### MATERIALS PROVIDED:
Segment Open
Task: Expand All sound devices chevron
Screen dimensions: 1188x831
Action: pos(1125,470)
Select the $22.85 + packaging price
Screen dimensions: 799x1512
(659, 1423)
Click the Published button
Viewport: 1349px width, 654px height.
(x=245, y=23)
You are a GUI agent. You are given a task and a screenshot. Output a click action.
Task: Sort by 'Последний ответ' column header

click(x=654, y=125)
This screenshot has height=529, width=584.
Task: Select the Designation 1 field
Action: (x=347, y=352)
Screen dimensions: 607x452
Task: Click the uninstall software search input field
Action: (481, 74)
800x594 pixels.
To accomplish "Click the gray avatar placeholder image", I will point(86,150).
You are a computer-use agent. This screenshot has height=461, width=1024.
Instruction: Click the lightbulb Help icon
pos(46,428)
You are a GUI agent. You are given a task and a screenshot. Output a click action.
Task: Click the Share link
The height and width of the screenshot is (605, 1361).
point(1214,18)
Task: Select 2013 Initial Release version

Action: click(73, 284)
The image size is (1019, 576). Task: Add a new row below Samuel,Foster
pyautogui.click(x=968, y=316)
Segment Closed
The line with "The height and" through the last line of the data: write these out exactly, and no others.

The height and width of the screenshot is (605, 1361).
point(1214,18)
Task: Select 2013 Initial Release version

Action: click(73, 284)
The image size is (1019, 576). Task: Add a new row below Samuel,Foster
pyautogui.click(x=968, y=316)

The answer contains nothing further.